Keyword list syntax rules

The following are the syntax rules for a keyword filter list. Be careful to use the appropriate syntax because FSSP does not perform validation. If the filtering results are not what you are expecting, it is recommended that you double-check your syntax.

  • Each item (line of text) is considered a search query.
  • Queries use the OR operator. It is considered to be a positive detection if any entry is a match.
  • Queries are comprised of operands (keywords), which are text tokens or a string of text tokens, such as:
    • apple (means that the text contains “apple”)
    • apple juice (means that the text contains “apple juice”)
    • get rich quick (means that the text contains “get rich quick”)
  • Queries may also contain operators that precede or separate operands in an expression.
  • An expression may be comprised of a single operand, an operand preceded by the _NOT_ or _HAS[#]OF_ operators, or two operands joined by the _AND_, _ANDNOT_, or _WITHIN[#]OF_ operators.
    The following logical operators are supported in expressions. There must be a space between an operator and an operand (or another operator), represented in the examples by the • character:
    • _AND_ (logical AND). For example, apples•_AND_•oranges. A filter such as this would be matched if the text contains both “apples” and “oranges”.
    • _NOT_ (negation). For example, _NOT_•oranges. A filter such as this would be matched if the text does not contain “oranges”.
    • _ANDNOT_ (logical AND negation). For example, apples•_ANDNOT_•oranges. A filter such as this would be matched if the text contains “apples” but does not contain “oranges”. _ANDNOT_ is functionally equivalent to _AND_•_NOT_.
    • _HAS[#]OF_ (frequency). Specifies the minimum number of times that the text must appear in order for the query to be considered true. For example, _HAS[4]OF_•get rich quick. If the phrase "get rich quick" is found in the text four or more times, this query is true. This operator implicitly has a default value of 1 when it is not specified.
    • _WITHIN[#]OF_ (proximity). If the two terms are within a specified number of words before or after each other, there is a match. For example, free•_WITHIN[10]OF_•offer. If "free" appears within 10 words before or after "offer", this query is true.
      Multiple operators are permitted in a single query. The precedence of the operators is (from highest to lowest):
    • _WITHIN[#]OF_
    • _HAS[#]OF_
    • _NOT_, _AND_, and _ANDNOT_ (these are at the same precedence level because they are used in conjunction when part of an expression)
      This precedence cannot be overridden with parentheses. Other considerations are:
    • The logical operators must be entered in uppercase letters.
    • Phrases may be used as keywords. For example, apple juice or get rich quick. Quotation marks are not used.
    • Multiple blank spaces (blank characters, line feed characters, carriage return characters, horizontal tabs, and vertical tabs) are treated as one blank space for matching purposes. For example, A••••B is treated as A•B and matches the phrase A•B.
    • In HTML-encoded message texts, punctuation (any non-alphanumeric character) is treated as a word separator similar to blank spaces. Therefore, words surrounded by HTML tags can be properly identified by the filter. However, note that the filter '<html>' will match '<html>', but not 'html'.

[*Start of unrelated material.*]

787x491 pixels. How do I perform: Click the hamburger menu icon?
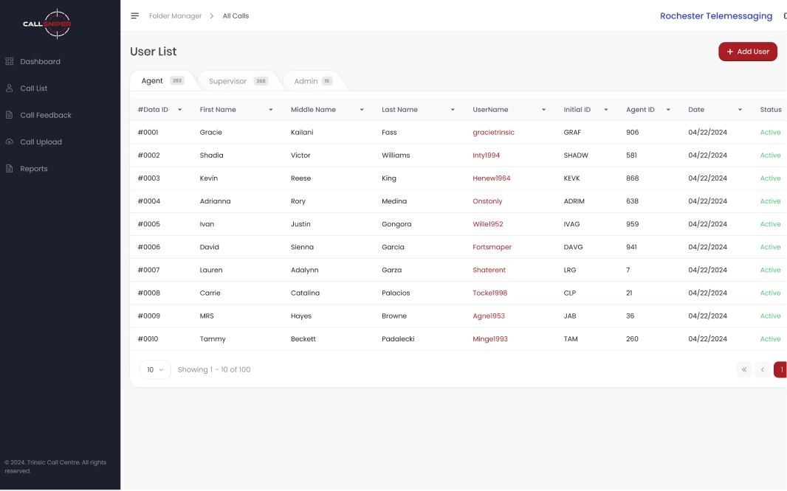134,15
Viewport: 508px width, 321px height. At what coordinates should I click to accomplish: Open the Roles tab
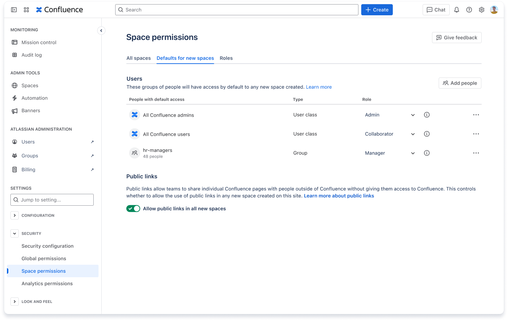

Examples (the • character represents a space):

  • apples•_AND_•oranges•_AND_•lemons•_WITHIN[50]OF_•juice
    This expression means that “apples”, “oranges”, and “lemons” all appear at least once, and that “lemons” is within 50 words of “juice”.
  • confidential•_WITHIN[10]OF_•project•_AND_•banana•_WITHIN[25]OF_•shake
    This expression means that “confidential” is within 10 words of “project”, and that “banana” is within 25 words of “shake”.
  • _HAS[2]OF_•get rich•_WITHIN[20]OF_•quick
    This expression means that “get rich” appears at least 2 times within 20 words of “quick”.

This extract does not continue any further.